Google Improves Search Results

Google (NSDQ: GOOG) has tweaked its search technology in hopes of providing better search results. It now offers a refined list of associated searches and also provides lengthier snippets of each result to let you glean more information on the results page before clicking.

Today Google made adjustments to its core search product. Together, they should provide end users with slightly improved search results.

The first change it is bringing is new ways to generate associated searches. Google’s Ori Allon, Technical Lead, Search Quality Team, explains, “For example, if you search for [principles of physics], our algorithms understand that ‘angular momentum,’ ’special relativity,’ ‘big bang’ and ‘quantum mechanic’ are related terms that could help you find what you need.”

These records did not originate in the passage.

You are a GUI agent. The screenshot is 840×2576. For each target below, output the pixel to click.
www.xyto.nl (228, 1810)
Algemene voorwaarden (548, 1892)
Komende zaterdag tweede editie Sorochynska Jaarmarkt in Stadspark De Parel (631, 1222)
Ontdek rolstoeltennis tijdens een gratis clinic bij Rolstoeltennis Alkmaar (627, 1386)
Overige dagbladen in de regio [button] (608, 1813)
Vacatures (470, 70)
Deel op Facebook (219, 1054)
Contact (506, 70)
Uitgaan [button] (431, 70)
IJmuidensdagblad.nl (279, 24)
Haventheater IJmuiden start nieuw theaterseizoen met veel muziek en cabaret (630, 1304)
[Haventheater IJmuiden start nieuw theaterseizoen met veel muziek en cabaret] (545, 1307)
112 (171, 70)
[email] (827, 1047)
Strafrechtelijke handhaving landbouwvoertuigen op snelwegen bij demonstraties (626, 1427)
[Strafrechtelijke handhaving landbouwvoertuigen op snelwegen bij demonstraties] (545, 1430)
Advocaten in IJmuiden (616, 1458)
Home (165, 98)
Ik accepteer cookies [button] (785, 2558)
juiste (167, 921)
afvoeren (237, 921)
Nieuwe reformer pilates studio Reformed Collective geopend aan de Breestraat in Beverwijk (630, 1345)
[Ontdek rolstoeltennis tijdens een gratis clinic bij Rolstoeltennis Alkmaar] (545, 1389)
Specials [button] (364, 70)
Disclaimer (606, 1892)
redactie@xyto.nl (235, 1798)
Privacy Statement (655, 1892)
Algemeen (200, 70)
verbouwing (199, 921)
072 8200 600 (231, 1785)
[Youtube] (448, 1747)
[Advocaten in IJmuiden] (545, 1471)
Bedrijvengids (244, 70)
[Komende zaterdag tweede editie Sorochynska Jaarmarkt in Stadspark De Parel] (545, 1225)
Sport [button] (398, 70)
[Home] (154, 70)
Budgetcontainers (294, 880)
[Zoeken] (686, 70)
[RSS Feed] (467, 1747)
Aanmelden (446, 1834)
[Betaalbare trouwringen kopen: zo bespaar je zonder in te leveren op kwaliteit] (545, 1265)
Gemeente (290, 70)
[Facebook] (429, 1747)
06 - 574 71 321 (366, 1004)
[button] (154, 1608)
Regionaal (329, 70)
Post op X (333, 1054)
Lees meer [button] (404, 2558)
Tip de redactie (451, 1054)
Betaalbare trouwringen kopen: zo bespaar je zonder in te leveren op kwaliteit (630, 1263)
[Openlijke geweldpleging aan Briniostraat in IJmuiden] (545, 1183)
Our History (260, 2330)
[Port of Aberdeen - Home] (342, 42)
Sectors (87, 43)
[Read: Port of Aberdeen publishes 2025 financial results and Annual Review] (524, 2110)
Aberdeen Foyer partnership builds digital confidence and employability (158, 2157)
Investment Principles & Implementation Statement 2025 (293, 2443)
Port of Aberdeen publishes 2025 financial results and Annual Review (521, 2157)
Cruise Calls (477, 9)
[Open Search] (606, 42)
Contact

I performed a few tests to see how this worked. The first search I conducted was for “tube amplifiers“. The main results were mostly informational web sites on how vacuum tube amplifiers work. At the bottom of the page was the Searches Related to: Tube Amplifiers. It listed “vacuum tube amplifiers,” “guitar tube amplifiers,” and several other search terms that combined different variations of things associated with tube amplifiers.

I also performed a more detailed search for “iPhone developers organization“. There were eight associated results, each of which offered alternatives to my initial search.

Google also says it will provide better results for longer queries. The more words you type into the search field, generally the more scattered your results are. Google hopes its improvements will refine results for longer searches.